## DIRECTIONS FOR THIS TASK
Return each line of the data below that contains the word "Where".

## INPUT ROWS
————————

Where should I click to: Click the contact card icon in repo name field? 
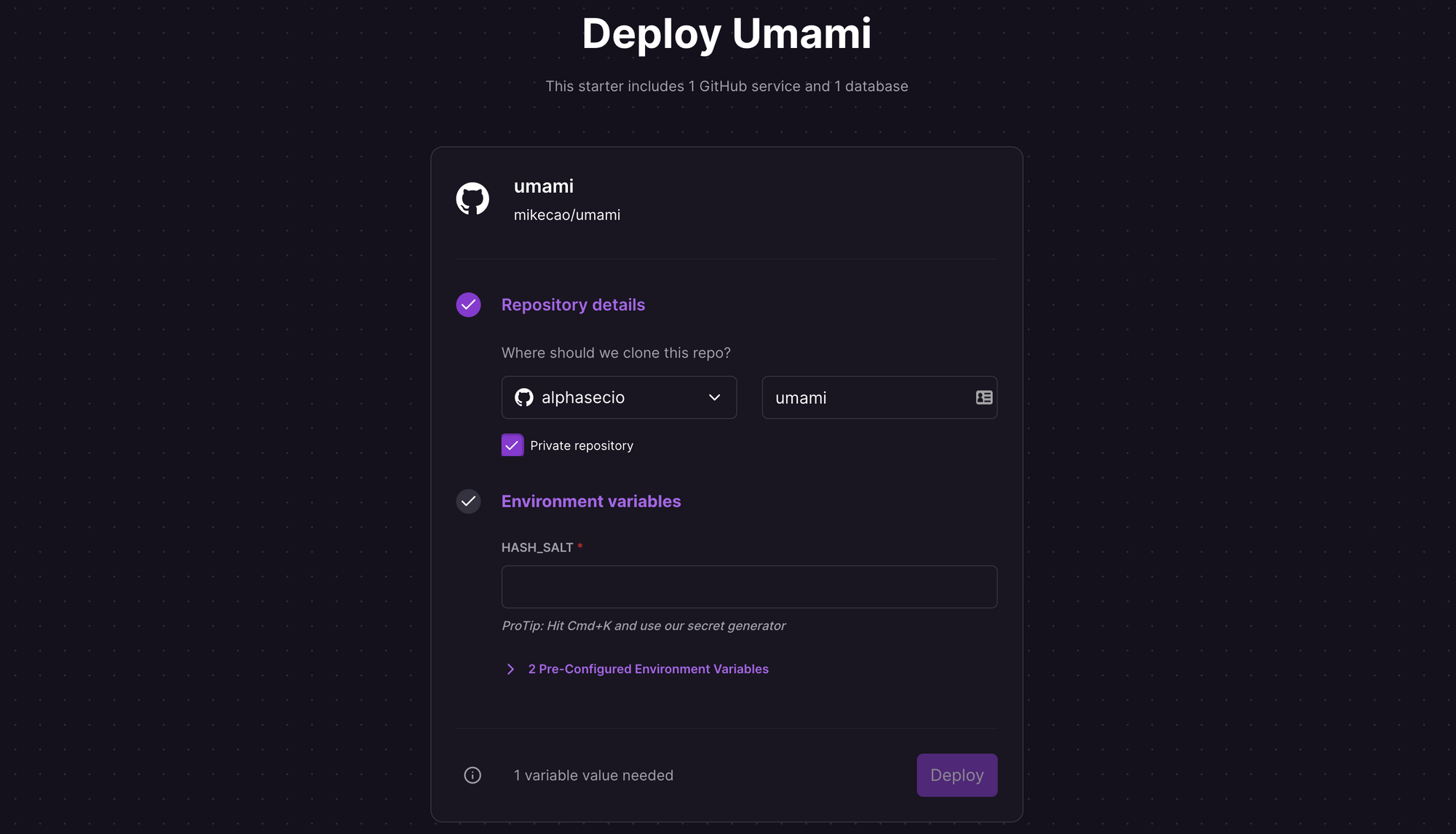pos(984,397)
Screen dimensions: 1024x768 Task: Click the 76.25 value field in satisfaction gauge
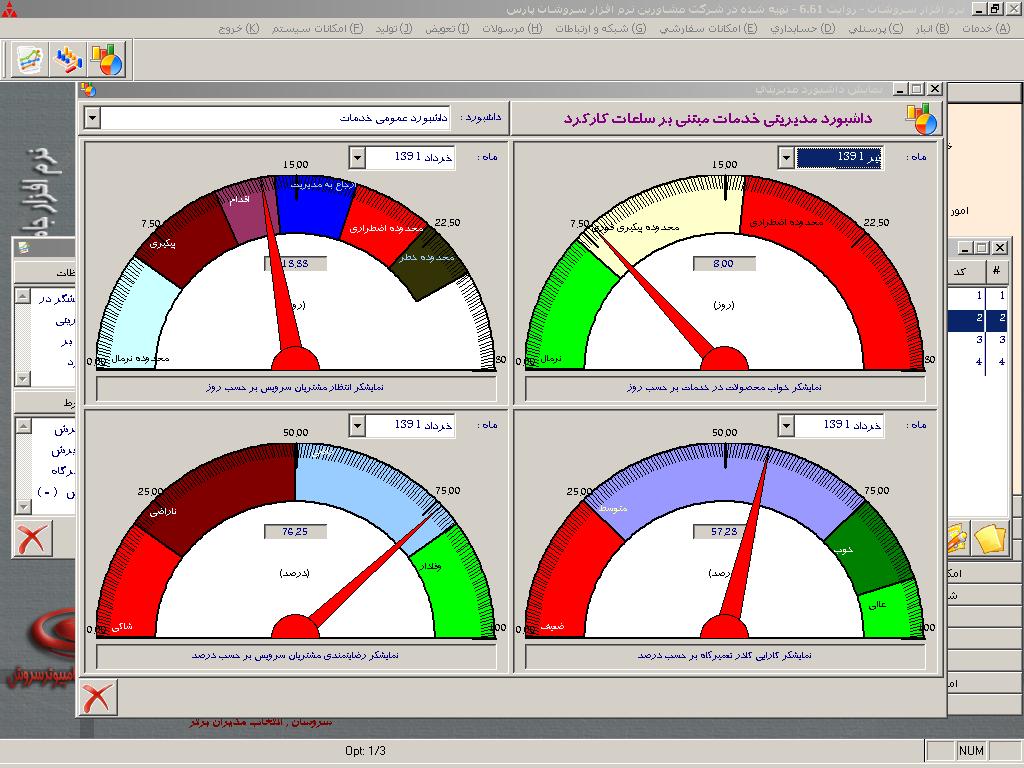coord(295,532)
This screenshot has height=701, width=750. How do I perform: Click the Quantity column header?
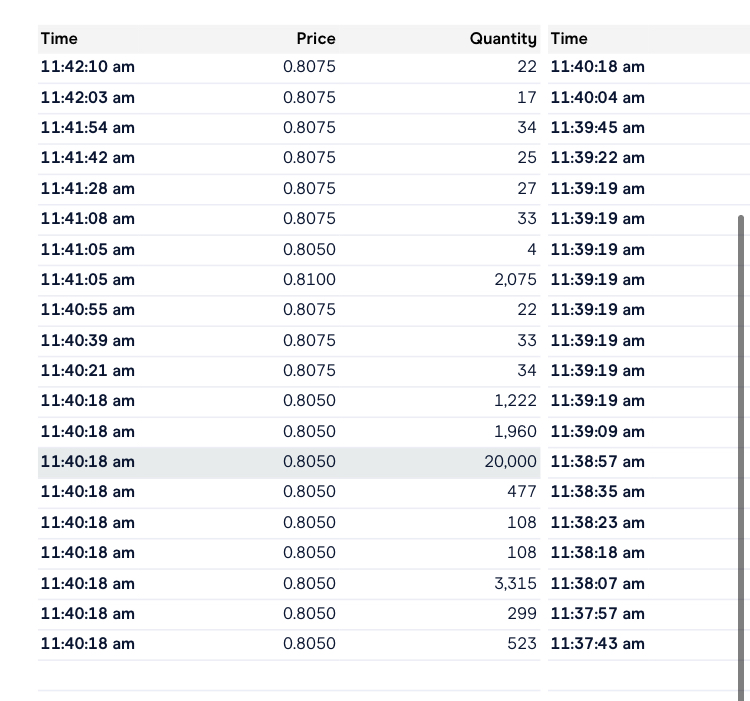pos(503,39)
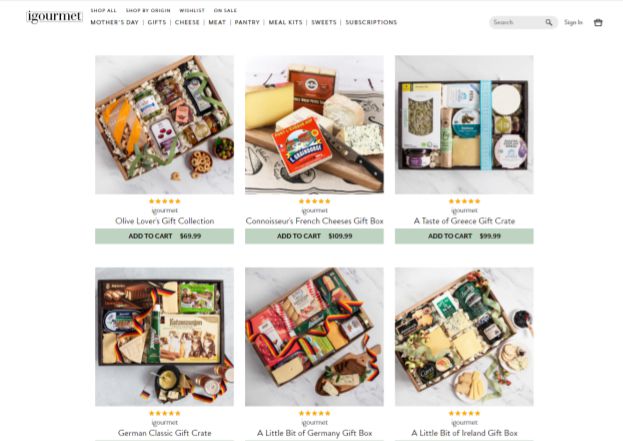The width and height of the screenshot is (623, 441).
Task: Add Olive Lover's Gift Collection to cart
Action: point(164,236)
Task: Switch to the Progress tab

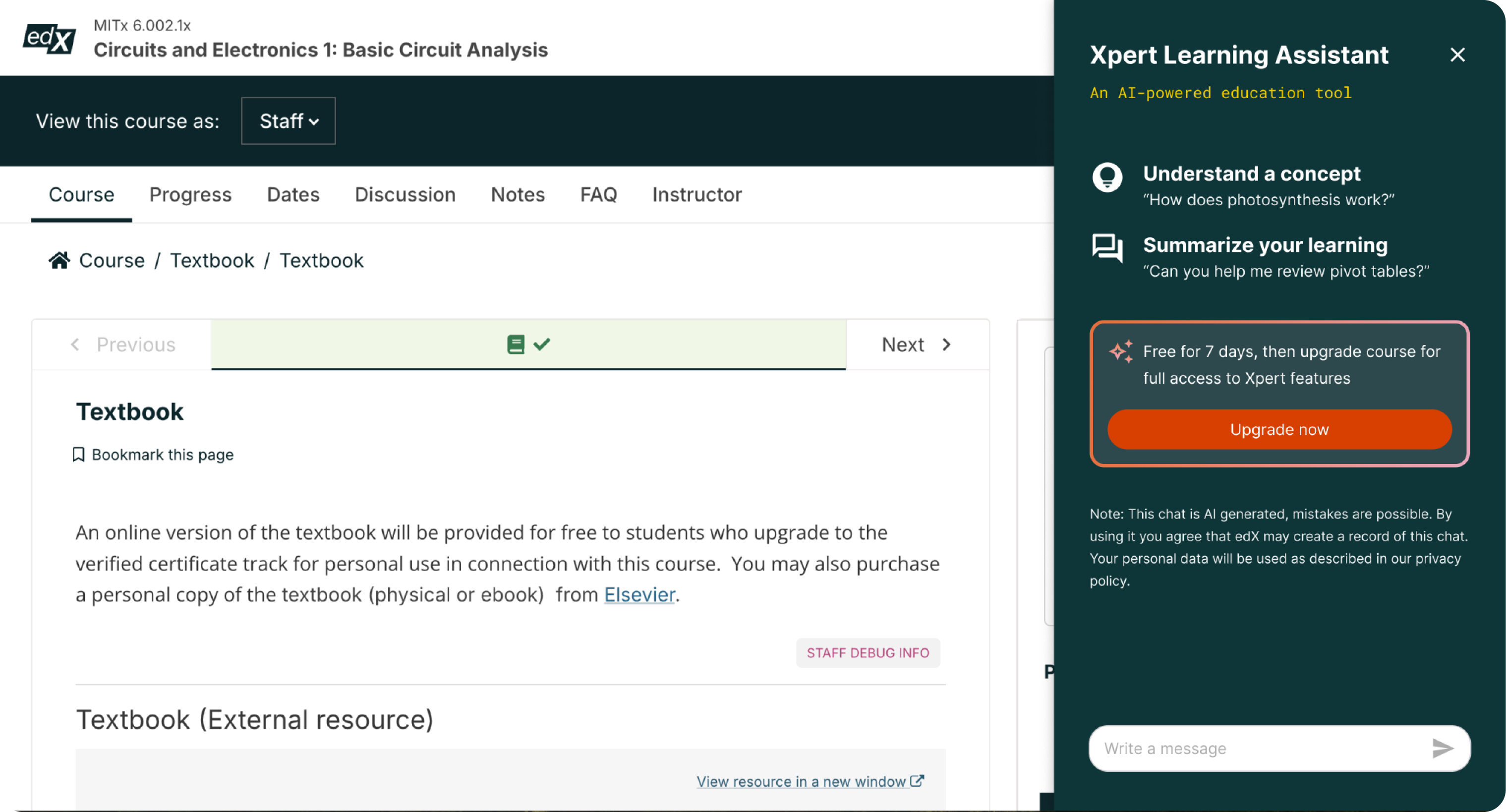Action: click(x=190, y=195)
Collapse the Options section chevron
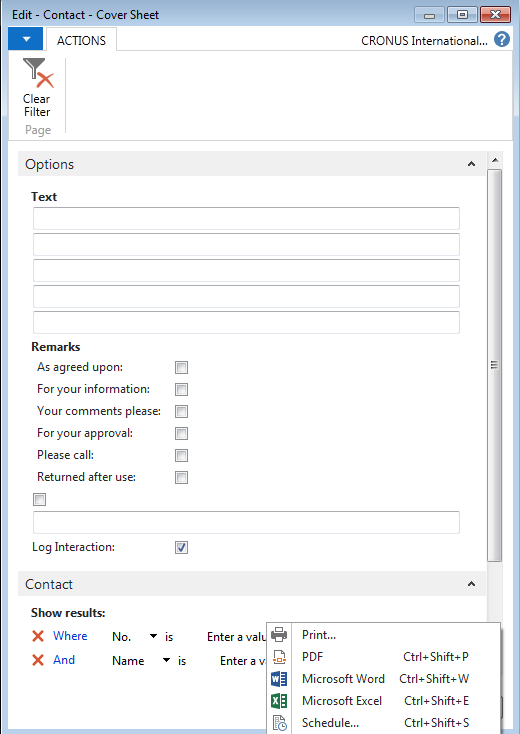This screenshot has width=520, height=734. (471, 164)
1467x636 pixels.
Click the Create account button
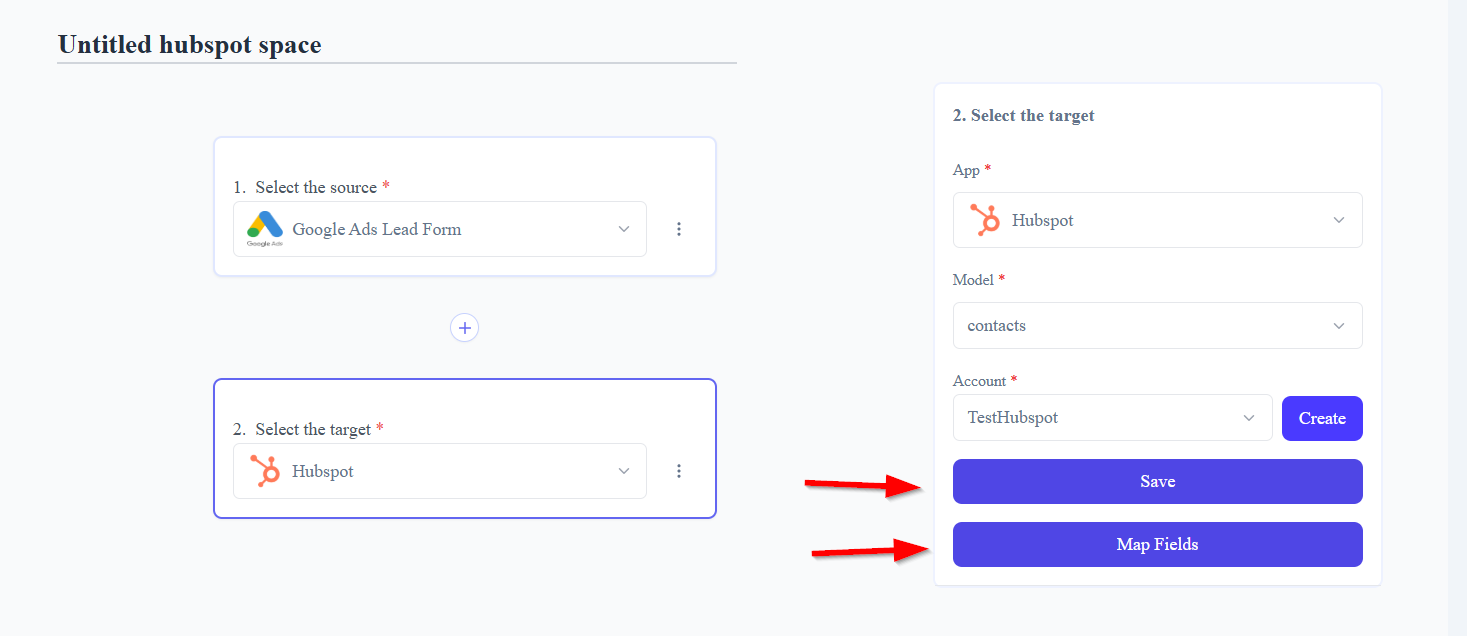1322,418
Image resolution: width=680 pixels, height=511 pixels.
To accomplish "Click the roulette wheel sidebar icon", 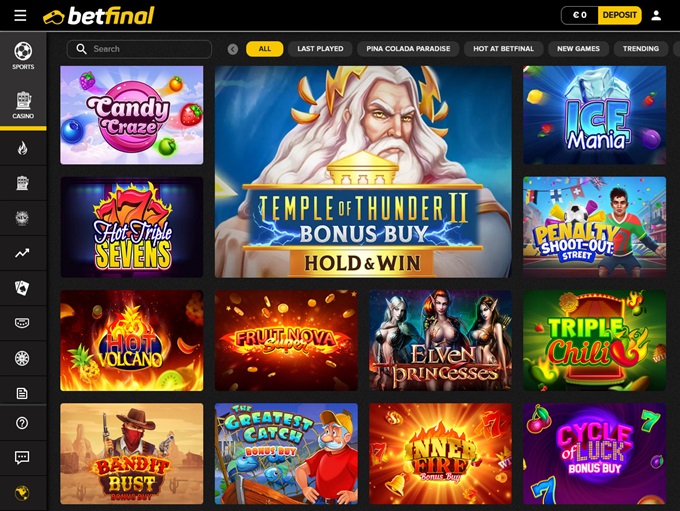I will 23,358.
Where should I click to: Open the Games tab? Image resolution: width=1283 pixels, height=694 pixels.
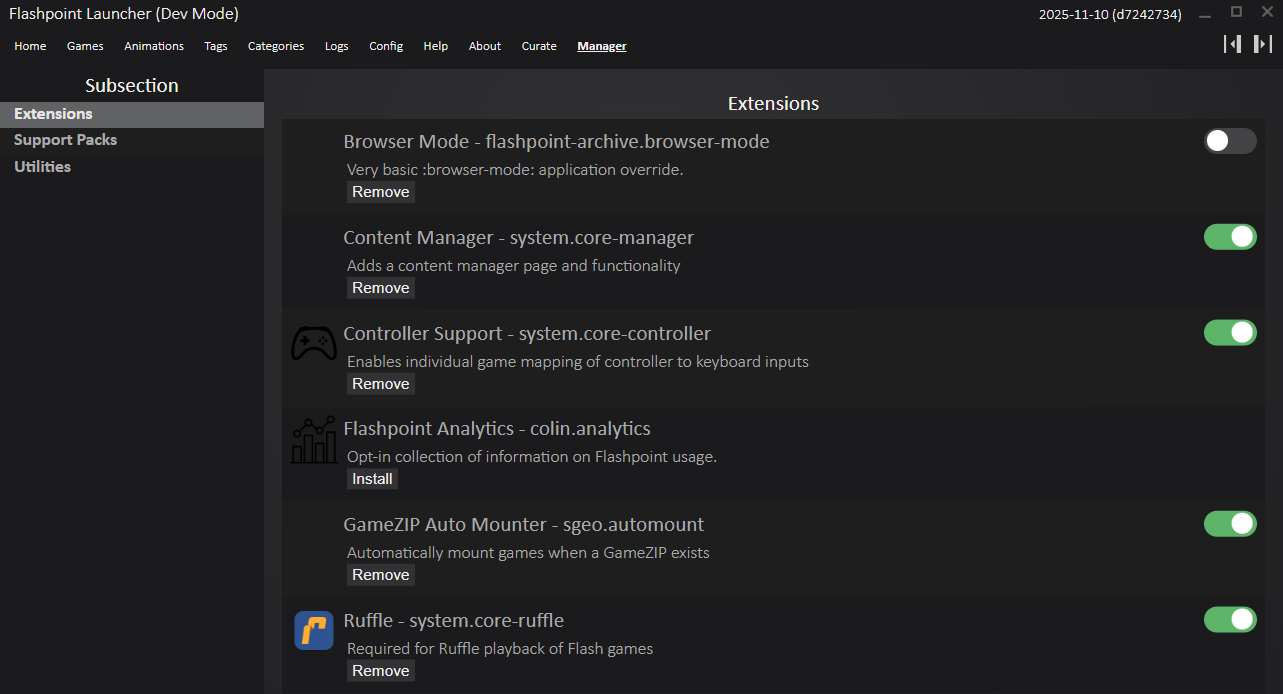tap(85, 46)
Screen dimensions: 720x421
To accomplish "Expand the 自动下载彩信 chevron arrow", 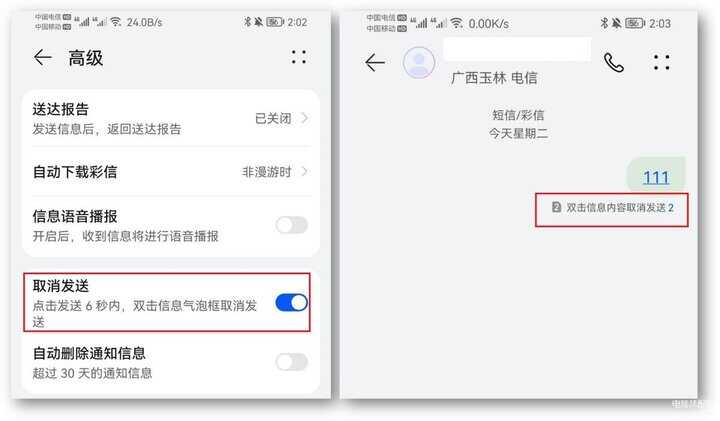I will (304, 172).
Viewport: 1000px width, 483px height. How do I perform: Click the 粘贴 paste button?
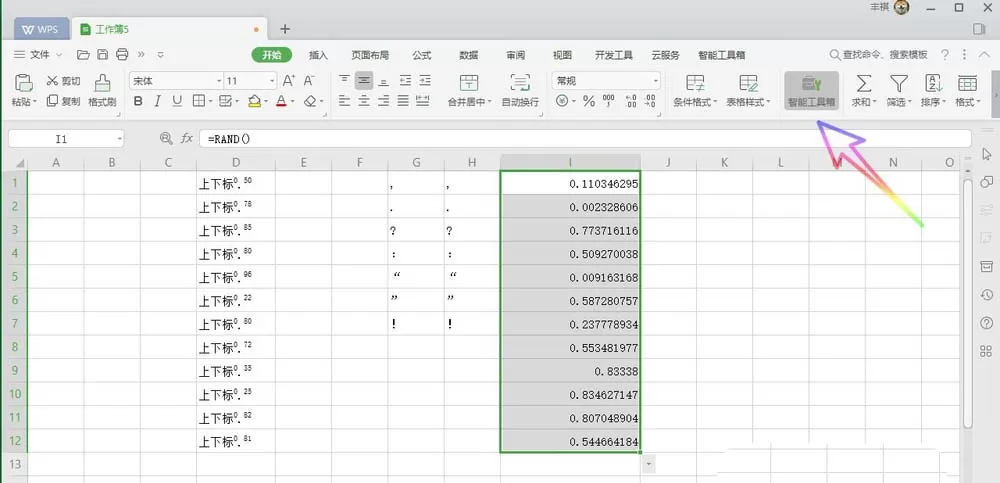point(24,90)
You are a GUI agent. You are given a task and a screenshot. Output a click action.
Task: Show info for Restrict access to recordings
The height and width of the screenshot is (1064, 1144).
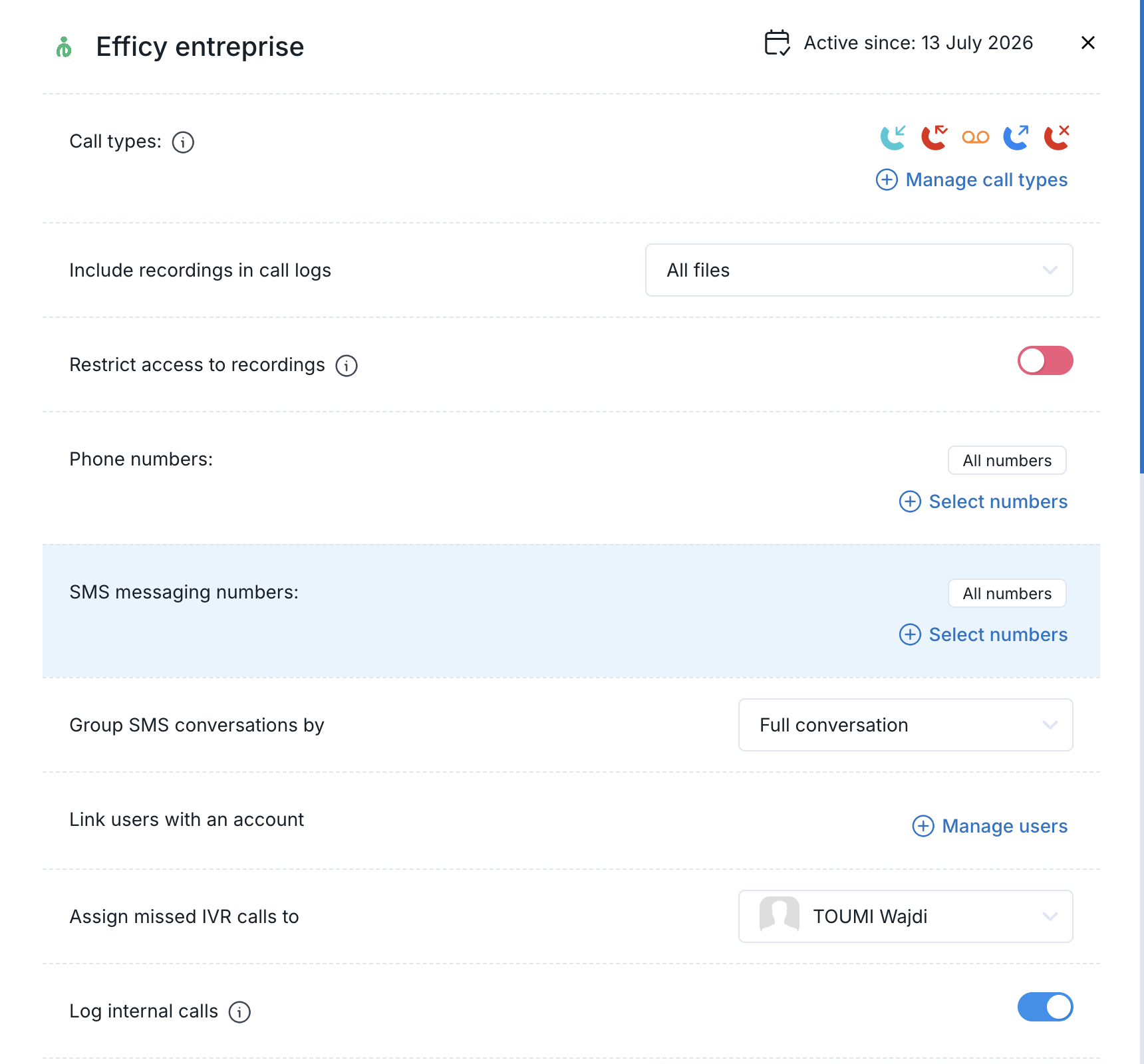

————————

## RESPONSE
Where should I click to: Click the contact card icon in repo name field? 
Where should I click to: Open the Games tab? Image resolution: width=1283 pixels, height=694 pixels.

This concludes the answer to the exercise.